Data warehouses and Data lakes have further evolved in Lakehouses and the the term or concept is not new to anyone anymore. With the growing popularity of Lakehouses , experts worldwide have started publishing the infrastructure and architecture best practices, different table formats ( read here ), etc. Let’s see what is buzzing around for Lakhouse Architecture — “Medallion Architecture”
What is Medallion Architecture — Initially advocated by Databricks and then adopted by Microsoft in Microsoft Fabric , is a way of organizing the data in a distributed pattern as and when it evolves in terms of structure ,formatting and readiness /fit for purpose.This distribution can be logical and data may not necessarily be stored/transferred into different data storages. Medallion architecture has 3 stages viz. Bronze, Silver and Gold and hence the name “Medallion”.
Bronze — This is structured,semistructured or unstructured data from various sources( batch or streaming) in the rawest format.

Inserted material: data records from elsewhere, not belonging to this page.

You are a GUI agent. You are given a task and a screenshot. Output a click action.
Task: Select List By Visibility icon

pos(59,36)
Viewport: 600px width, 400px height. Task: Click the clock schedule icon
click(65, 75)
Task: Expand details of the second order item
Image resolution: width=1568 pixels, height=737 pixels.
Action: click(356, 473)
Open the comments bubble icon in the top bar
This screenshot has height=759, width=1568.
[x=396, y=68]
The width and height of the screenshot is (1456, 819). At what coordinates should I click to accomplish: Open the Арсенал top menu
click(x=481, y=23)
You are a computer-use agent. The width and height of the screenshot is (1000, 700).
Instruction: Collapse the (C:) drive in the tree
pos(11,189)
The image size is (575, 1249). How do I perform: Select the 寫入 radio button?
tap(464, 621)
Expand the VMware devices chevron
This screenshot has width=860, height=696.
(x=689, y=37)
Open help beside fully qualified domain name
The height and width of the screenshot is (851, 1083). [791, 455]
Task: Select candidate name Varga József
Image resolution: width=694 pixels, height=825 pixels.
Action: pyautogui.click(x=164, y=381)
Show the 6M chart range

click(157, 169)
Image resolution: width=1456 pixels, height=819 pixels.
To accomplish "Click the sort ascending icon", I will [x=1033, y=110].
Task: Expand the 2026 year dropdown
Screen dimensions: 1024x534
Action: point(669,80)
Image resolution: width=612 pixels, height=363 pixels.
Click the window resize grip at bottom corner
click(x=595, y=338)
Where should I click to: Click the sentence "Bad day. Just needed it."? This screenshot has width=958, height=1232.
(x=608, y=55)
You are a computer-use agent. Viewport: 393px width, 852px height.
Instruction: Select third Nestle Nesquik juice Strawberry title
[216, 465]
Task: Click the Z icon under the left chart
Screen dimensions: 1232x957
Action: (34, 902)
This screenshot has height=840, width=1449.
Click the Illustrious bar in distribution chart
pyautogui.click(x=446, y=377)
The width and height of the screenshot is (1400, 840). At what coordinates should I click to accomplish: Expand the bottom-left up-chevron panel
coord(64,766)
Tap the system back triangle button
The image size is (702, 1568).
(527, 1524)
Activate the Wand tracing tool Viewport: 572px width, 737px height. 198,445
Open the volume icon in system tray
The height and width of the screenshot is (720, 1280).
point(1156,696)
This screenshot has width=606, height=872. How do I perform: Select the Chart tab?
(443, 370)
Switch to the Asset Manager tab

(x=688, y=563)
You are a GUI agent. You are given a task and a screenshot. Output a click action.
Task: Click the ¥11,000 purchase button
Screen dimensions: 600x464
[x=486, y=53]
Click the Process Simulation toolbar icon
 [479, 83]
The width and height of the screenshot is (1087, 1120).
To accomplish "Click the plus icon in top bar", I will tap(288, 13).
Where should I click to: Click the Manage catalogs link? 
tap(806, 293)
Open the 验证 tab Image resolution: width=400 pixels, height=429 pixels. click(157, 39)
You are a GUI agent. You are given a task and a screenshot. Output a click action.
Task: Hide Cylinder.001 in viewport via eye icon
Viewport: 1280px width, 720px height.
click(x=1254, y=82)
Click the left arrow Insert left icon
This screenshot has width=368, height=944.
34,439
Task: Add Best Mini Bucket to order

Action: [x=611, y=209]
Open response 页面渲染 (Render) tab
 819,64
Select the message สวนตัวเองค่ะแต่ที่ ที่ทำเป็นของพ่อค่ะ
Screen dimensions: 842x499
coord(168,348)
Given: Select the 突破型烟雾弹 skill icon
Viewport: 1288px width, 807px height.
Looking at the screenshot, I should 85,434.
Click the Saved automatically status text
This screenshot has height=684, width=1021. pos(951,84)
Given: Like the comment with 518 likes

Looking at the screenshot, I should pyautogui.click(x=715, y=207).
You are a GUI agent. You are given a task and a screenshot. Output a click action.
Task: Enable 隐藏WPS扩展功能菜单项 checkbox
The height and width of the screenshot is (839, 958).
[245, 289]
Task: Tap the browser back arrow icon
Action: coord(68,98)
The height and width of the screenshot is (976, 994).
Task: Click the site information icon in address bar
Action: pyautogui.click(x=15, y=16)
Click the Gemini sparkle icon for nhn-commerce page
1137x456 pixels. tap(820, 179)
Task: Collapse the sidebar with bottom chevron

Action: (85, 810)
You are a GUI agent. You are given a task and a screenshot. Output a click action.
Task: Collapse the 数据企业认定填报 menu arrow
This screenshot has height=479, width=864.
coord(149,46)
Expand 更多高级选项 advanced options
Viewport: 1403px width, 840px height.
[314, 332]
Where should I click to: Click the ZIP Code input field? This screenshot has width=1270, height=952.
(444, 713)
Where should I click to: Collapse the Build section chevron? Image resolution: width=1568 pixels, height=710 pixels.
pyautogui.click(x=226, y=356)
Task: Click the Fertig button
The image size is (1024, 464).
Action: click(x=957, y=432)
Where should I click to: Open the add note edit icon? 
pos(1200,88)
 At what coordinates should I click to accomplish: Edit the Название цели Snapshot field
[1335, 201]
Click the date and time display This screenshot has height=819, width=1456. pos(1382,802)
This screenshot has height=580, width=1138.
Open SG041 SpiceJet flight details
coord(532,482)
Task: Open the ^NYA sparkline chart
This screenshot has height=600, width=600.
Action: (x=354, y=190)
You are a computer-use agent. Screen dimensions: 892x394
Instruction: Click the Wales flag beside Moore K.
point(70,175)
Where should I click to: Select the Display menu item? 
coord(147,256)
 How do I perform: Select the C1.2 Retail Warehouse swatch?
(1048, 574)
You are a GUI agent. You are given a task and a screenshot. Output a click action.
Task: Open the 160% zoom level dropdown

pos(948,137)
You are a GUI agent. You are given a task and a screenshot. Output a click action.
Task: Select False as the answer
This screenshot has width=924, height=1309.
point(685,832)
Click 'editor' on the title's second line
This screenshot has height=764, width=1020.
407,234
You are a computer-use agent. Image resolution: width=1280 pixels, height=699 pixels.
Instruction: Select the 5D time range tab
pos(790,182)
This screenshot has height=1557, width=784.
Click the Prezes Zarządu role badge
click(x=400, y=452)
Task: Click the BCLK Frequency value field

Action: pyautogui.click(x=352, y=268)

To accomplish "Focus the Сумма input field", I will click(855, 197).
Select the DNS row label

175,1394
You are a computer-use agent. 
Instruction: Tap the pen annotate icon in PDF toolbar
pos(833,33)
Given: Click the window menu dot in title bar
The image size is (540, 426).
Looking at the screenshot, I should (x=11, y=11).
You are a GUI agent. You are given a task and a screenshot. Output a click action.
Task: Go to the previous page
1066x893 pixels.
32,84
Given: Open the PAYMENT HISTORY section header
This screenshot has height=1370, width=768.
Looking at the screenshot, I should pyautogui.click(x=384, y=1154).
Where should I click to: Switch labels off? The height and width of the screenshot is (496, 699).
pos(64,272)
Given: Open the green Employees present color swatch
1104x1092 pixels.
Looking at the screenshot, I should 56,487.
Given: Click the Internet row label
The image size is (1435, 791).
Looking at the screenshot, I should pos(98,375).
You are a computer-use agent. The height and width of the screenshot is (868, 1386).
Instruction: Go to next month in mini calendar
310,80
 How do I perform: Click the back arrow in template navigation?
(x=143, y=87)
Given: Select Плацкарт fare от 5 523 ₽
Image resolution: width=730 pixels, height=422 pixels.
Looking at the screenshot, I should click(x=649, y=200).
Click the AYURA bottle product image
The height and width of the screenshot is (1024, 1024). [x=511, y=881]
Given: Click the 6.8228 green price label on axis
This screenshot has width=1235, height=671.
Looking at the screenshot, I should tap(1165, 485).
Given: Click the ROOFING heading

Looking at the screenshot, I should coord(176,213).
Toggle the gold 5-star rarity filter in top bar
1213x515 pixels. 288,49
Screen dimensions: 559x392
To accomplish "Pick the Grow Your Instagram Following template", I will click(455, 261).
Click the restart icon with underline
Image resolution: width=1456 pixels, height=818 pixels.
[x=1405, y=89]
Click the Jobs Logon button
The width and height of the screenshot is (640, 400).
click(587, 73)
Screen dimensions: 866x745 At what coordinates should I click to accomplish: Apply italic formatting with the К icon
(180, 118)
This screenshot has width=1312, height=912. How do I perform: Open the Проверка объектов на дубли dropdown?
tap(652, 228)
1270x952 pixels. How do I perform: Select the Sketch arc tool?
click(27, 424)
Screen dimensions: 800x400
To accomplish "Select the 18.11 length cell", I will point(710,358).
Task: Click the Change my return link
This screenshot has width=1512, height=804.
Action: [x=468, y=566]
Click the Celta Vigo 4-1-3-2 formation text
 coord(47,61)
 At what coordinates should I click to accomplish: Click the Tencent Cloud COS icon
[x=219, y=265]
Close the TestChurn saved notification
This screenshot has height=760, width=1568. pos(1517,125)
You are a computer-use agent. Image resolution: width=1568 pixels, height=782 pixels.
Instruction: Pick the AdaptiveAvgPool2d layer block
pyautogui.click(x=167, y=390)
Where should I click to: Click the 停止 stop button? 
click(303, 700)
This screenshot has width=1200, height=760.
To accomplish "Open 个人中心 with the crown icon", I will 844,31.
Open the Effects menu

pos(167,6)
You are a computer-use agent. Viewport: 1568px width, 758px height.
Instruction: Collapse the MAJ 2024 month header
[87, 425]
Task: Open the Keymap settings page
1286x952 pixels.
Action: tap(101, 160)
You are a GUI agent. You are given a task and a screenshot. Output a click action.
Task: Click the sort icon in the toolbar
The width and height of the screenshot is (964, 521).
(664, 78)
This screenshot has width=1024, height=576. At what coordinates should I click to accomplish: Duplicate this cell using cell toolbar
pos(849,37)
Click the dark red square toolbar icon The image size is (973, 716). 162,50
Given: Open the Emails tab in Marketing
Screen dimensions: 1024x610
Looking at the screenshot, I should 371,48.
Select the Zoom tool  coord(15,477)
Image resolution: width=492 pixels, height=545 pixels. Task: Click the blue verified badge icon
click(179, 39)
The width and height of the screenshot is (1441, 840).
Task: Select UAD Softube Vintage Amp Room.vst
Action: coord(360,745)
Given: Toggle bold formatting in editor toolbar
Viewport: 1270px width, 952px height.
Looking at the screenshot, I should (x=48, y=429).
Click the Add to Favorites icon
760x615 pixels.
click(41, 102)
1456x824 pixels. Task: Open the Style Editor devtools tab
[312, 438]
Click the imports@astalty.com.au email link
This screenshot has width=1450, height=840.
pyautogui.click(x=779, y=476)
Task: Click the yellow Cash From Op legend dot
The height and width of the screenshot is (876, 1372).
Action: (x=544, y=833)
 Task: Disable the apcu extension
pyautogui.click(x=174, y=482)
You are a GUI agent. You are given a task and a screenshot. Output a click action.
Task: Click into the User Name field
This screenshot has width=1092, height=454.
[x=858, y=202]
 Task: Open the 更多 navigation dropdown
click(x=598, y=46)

The table structure may match to respective format in source with exception to some audit /supporting column such as Load Date, job identifier etc. This can be referred to as Landing Zone in traditional terminology.
Silver — This is a progression layer to Bronze Layer. This layer is used to store semi-curated data set. Curation here can be referred to as Filtering unwanted/invalid/expired data ,with basic standard cleansings such deduplication, master and cross reference records. This level can also be called as narrowed down scope of In-scope data for Data Engineering, Data Analysis and Data Science Initiatives.
Gold — This is final layer of porgression in medallion architecture. This layer mostly serves use case based data sets curated further than silver layer and aggregated enough to meet the expectations.This layer becomes perfect home to final data sets curated in star-schema and also supports the data mesh concept.
Old wine in a new bottle?
So far, we have understood that medallion architecture is the multi-hop approach of data curation so that we filter and reduce the data set at every progression with a very basic intention of delivering clean data as per the consumer requirements. But then how it is different from our traditional architecture?
Even in the good old days, we had the same approach of landing zone where we used to dump data without bothering about any nitty gritty to later understand that much of that was never needed.
This data was further converted to canonical structure by all necessary filter, validation and technical cleansing rules and loaded to what we referred to as Satging/Cleansing zone.
Eventually, after applying all business rules this data was shared through outbound layers with the consumers for various purposes.
Summary: Medallion architecture is not just a data distributed in various layers but a good framework. There is no rule that there should be exactly one data set one each layer and finally it is not different than
Raw-Cleansed-Outbound
or
Landing-Staging-ODS
or
Landing-Work-Presentation.
Final Take : Data projects are not Olympic events — Keep them away from the medal jargaons!